(DATA EXCERPTS begins)
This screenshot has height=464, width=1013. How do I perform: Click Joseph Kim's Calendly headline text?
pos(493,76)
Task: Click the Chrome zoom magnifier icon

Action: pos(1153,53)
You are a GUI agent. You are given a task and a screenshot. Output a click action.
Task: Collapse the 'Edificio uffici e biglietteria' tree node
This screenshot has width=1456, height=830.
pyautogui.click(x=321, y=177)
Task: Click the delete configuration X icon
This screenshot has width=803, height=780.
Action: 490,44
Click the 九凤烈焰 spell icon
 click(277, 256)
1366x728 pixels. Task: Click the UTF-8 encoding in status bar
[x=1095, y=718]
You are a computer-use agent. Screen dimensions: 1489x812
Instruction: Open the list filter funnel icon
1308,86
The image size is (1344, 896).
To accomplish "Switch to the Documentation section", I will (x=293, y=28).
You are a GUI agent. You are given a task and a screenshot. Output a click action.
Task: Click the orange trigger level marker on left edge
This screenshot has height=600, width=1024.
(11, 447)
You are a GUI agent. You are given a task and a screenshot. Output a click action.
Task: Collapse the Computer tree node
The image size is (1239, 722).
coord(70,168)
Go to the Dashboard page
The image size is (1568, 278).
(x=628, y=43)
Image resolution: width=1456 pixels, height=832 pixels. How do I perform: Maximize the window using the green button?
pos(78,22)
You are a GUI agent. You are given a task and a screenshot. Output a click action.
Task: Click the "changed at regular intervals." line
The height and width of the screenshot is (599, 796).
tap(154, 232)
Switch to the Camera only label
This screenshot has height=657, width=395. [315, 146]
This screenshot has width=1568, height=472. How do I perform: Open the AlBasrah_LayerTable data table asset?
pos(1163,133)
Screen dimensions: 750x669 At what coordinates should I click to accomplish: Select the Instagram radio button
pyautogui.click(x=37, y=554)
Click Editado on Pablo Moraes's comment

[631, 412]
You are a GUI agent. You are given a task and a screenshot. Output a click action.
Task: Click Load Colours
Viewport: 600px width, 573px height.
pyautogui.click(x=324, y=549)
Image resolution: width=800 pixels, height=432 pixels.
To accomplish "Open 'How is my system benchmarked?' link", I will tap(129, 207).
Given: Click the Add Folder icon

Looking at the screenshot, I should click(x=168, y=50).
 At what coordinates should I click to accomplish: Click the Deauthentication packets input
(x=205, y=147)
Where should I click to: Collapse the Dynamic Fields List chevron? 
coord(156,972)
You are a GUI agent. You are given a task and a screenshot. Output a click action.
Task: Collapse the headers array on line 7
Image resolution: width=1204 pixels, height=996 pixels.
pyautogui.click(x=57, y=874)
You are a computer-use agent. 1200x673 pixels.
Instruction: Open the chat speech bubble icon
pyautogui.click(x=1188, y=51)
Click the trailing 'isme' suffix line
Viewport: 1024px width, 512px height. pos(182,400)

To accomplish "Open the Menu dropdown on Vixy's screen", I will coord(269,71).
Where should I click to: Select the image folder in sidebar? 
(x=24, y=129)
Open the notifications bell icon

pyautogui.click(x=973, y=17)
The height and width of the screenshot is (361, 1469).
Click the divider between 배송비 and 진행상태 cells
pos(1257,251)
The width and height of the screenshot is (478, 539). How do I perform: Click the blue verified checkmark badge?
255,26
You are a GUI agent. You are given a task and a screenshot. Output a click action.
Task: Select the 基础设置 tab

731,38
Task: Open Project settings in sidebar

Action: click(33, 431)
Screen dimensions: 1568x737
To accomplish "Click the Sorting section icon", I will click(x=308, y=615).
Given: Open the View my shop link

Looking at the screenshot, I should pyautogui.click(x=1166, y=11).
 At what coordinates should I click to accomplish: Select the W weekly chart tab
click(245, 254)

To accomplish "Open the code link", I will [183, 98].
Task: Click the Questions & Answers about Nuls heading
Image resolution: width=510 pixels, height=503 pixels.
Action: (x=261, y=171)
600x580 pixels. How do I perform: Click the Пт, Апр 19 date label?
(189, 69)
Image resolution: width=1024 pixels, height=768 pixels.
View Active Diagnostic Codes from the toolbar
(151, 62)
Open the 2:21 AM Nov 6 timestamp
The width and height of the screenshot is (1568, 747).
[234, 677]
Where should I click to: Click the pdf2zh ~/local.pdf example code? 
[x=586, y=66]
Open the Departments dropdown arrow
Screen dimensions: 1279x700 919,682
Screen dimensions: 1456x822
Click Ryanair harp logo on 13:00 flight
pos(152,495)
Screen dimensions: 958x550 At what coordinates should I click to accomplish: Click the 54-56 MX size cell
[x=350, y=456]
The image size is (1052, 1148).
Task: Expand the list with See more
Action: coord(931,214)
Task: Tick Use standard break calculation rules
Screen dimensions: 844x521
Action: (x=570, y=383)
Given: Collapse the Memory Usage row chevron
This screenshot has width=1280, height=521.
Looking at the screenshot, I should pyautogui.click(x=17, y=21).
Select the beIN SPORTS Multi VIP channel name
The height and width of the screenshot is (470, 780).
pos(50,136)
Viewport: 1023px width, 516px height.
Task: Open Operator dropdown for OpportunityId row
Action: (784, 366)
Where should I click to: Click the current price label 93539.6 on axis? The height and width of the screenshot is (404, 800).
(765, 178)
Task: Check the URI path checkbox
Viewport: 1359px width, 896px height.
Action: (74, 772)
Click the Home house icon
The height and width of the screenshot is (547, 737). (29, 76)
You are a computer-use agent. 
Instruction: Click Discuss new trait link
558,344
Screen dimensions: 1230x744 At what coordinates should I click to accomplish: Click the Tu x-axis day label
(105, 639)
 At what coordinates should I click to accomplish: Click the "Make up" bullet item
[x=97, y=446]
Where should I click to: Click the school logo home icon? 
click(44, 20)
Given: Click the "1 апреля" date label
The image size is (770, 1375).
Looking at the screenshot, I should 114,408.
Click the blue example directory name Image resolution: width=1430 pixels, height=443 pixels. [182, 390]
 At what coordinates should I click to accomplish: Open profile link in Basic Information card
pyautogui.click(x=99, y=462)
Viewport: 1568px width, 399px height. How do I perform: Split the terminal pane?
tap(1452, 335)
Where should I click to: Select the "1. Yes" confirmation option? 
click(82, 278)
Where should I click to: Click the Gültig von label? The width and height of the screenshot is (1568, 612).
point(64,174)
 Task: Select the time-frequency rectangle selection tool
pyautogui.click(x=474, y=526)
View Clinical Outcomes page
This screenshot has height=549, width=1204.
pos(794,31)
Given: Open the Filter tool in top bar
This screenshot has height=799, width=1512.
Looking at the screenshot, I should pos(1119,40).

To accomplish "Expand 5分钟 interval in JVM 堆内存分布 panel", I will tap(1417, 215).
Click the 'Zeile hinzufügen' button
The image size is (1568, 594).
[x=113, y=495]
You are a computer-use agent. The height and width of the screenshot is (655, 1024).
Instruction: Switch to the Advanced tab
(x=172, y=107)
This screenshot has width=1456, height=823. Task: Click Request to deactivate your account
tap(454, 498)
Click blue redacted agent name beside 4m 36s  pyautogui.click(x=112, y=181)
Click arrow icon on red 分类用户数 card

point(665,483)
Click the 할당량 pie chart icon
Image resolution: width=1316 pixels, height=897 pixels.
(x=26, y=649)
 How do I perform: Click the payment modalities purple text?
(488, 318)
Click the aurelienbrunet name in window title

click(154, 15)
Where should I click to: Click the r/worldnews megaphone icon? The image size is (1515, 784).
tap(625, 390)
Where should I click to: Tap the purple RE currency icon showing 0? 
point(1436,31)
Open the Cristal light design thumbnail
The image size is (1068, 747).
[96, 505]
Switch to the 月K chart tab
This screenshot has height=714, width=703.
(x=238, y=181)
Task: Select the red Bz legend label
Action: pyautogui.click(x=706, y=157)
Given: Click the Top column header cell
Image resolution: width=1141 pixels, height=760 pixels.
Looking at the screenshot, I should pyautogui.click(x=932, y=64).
(DATA EXCERPTS ends)
WORK REQUIRED:
In this exercise, repeat all entries exactly.

TASK OUTPUT:
This screenshot has height=464, width=1013. How do I perform: Click Joseph Kim's Calendly headline text?
pos(493,76)
Task: Click the Chrome zoom magnifier icon

Action: pos(1153,53)
You are a GUI agent. You are given a task and a screenshot. Output a click action.
Task: Collapse the 'Edificio uffici e biglietteria' tree node
This screenshot has width=1456, height=830.
pyautogui.click(x=321, y=177)
Task: Click the delete configuration X icon
This screenshot has width=803, height=780.
Action: 490,44
Click the 九凤烈焰 spell icon
 click(277, 256)
1366x728 pixels. Task: Click the UTF-8 encoding in status bar
[x=1095, y=718]
You are a computer-use agent. Screen dimensions: 1489x812
Instruction: Open the list filter funnel icon
1308,86
The image size is (1344, 896).
To accomplish "Switch to the Documentation section", I will (x=293, y=28).
You are a GUI agent. You are given a task and a screenshot. Output a click action.
Task: Click the orange trigger level marker on left edge
This screenshot has height=600, width=1024.
(11, 447)
You are a GUI agent. You are given a task and a screenshot. Output a click action.
Task: Collapse the Computer tree node
The image size is (1239, 722).
coord(70,168)
Go to the Dashboard page
The image size is (1568, 278).
(x=628, y=43)
Image resolution: width=1456 pixels, height=832 pixels. How do I perform: Maximize the window using the green button?
pos(78,22)
You are a GUI agent. You are given a task and a screenshot. Output a click action.
Task: Click the "changed at regular intervals." line
The height and width of the screenshot is (599, 796).
tap(154, 232)
Switch to the Camera only label
This screenshot has height=657, width=395. [315, 146]
This screenshot has width=1568, height=472. How do I perform: Open the AlBasrah_LayerTable data table asset?
pos(1163,133)
Screen dimensions: 750x669 At what coordinates should I click to accomplish: Select the Instagram radio button
pyautogui.click(x=37, y=554)
Click Editado on Pablo Moraes's comment

[631, 412]
You are a GUI agent. You are given a task and a screenshot. Output a click action.
Task: Click Load Colours
Viewport: 600px width, 573px height.
pyautogui.click(x=324, y=549)
Image resolution: width=800 pixels, height=432 pixels.
To accomplish "Open 'How is my system benchmarked?' link", I will tap(129, 207).
Given: Click the Add Folder icon

Looking at the screenshot, I should click(x=168, y=50).
 At what coordinates should I click to accomplish: Click the Deauthentication packets input
(x=205, y=147)
Where should I click to: Collapse the Dynamic Fields List chevron? 
coord(156,972)
You are a GUI agent. You are given a task and a screenshot. Output a click action.
Task: Collapse the headers array on line 7
Image resolution: width=1204 pixels, height=996 pixels.
pyautogui.click(x=57, y=874)
You are a computer-use agent. 1200x673 pixels.
Instruction: Open the chat speech bubble icon
pyautogui.click(x=1188, y=51)
Click the trailing 'isme' suffix line
Viewport: 1024px width, 512px height. pos(182,400)

To accomplish "Open the Menu dropdown on Vixy's screen", I will coord(269,71).
Where should I click to: Select the image folder in sidebar? 
(x=24, y=129)
Open the notifications bell icon

pyautogui.click(x=973, y=17)
The height and width of the screenshot is (361, 1469).
Click the divider between 배송비 and 진행상태 cells
pos(1257,251)
The width and height of the screenshot is (478, 539). How do I perform: Click the blue verified checkmark badge?
255,26
You are a GUI agent. You are given a task and a screenshot. Output a click action.
Task: Select the 基础设置 tab

731,38
Task: Open Project settings in sidebar

Action: click(33, 431)
Screen dimensions: 1568x737
To accomplish "Click the Sorting section icon", I will click(x=308, y=615).
Given: Open the View my shop link

Looking at the screenshot, I should pyautogui.click(x=1166, y=11).
 At what coordinates should I click to accomplish: Select the W weekly chart tab
click(245, 254)

To accomplish "Open the code link", I will [183, 98].
Task: Click the Questions & Answers about Nuls heading
Image resolution: width=510 pixels, height=503 pixels.
Action: (x=261, y=171)
600x580 pixels. How do I perform: Click the Пт, Апр 19 date label?
(189, 69)
Image resolution: width=1024 pixels, height=768 pixels.
View Active Diagnostic Codes from the toolbar
(151, 62)
Open the 2:21 AM Nov 6 timestamp
The width and height of the screenshot is (1568, 747).
[234, 677]
Where should I click to: Click the pdf2zh ~/local.pdf example code? 
[x=586, y=66]
Open the Departments dropdown arrow
Screen dimensions: 1279x700 919,682
Screen dimensions: 1456x822
Click Ryanair harp logo on 13:00 flight
pos(152,495)
Screen dimensions: 958x550 At what coordinates should I click to accomplish: Click the 54-56 MX size cell
[x=350, y=456]
The image size is (1052, 1148).
Task: Expand the list with See more
Action: coord(931,214)
Task: Tick Use standard break calculation rules
Screen dimensions: 844x521
Action: (x=570, y=383)
Given: Collapse the Memory Usage row chevron
This screenshot has width=1280, height=521.
Looking at the screenshot, I should pyautogui.click(x=17, y=21).
Select the beIN SPORTS Multi VIP channel name
The height and width of the screenshot is (470, 780).
pos(50,136)
Viewport: 1023px width, 516px height.
Task: Open Operator dropdown for OpportunityId row
Action: (784, 366)
Where should I click to: Click the current price label 93539.6 on axis? The height and width of the screenshot is (404, 800).
(765, 178)
Task: Check the URI path checkbox
Viewport: 1359px width, 896px height.
Action: (74, 772)
Click the Home house icon
The height and width of the screenshot is (547, 737). (29, 76)
You are a computer-use agent. 
Instruction: Click Discuss new trait link
558,344
Screen dimensions: 1230x744 At what coordinates should I click to accomplish: Click the Tu x-axis day label
(105, 639)
 At what coordinates should I click to accomplish: Click the "Make up" bullet item
[x=97, y=446]
Where should I click to: Click the school logo home icon? 
click(44, 20)
Given: Click the "1 апреля" date label
The image size is (770, 1375).
Looking at the screenshot, I should 114,408.
Click the blue example directory name Image resolution: width=1430 pixels, height=443 pixels. [182, 390]
 At what coordinates should I click to accomplish: Open profile link in Basic Information card
pyautogui.click(x=99, y=462)
Viewport: 1568px width, 399px height. How do I perform: Split the terminal pane?
tap(1452, 335)
Where should I click to: Select the "1. Yes" confirmation option? 
click(82, 278)
Where should I click to: Click the Gültig von label? The width and height of the screenshot is (1568, 612).
point(64,174)
 Task: Select the time-frequency rectangle selection tool
pyautogui.click(x=474, y=526)
View Clinical Outcomes page
This screenshot has height=549, width=1204.
pos(794,31)
Given: Open the Filter tool in top bar
This screenshot has height=799, width=1512.
Looking at the screenshot, I should pos(1119,40).

To accomplish "Expand 5分钟 interval in JVM 堆内存分布 panel", I will tap(1417, 215).
Click the 'Zeile hinzufügen' button
The image size is (1568, 594).
[x=113, y=495]
You are a computer-use agent. The height and width of the screenshot is (655, 1024).
Instruction: Switch to the Advanced tab
(x=172, y=107)
This screenshot has width=1456, height=823. Task: Click Request to deactivate your account
tap(454, 498)
Click blue redacted agent name beside 4m 36s  pyautogui.click(x=112, y=181)
Click arrow icon on red 分类用户数 card

point(665,483)
Click the 할당량 pie chart icon
Image resolution: width=1316 pixels, height=897 pixels.
(x=26, y=649)
 How do I perform: Click the payment modalities purple text?
(488, 318)
Click the aurelienbrunet name in window title

click(154, 15)
Where should I click to: Click the r/worldnews megaphone icon? The image size is (1515, 784).
tap(625, 390)
Where should I click to: Tap the purple RE currency icon showing 0? 
point(1436,31)
Open the Cristal light design thumbnail
The image size is (1068, 747).
[96, 505]
Switch to the 月K chart tab
This screenshot has height=714, width=703.
(x=238, y=181)
Task: Select the red Bz legend label
Action: pyautogui.click(x=706, y=157)
Given: Click the Top column header cell
Image resolution: width=1141 pixels, height=760 pixels.
Looking at the screenshot, I should pyautogui.click(x=932, y=64).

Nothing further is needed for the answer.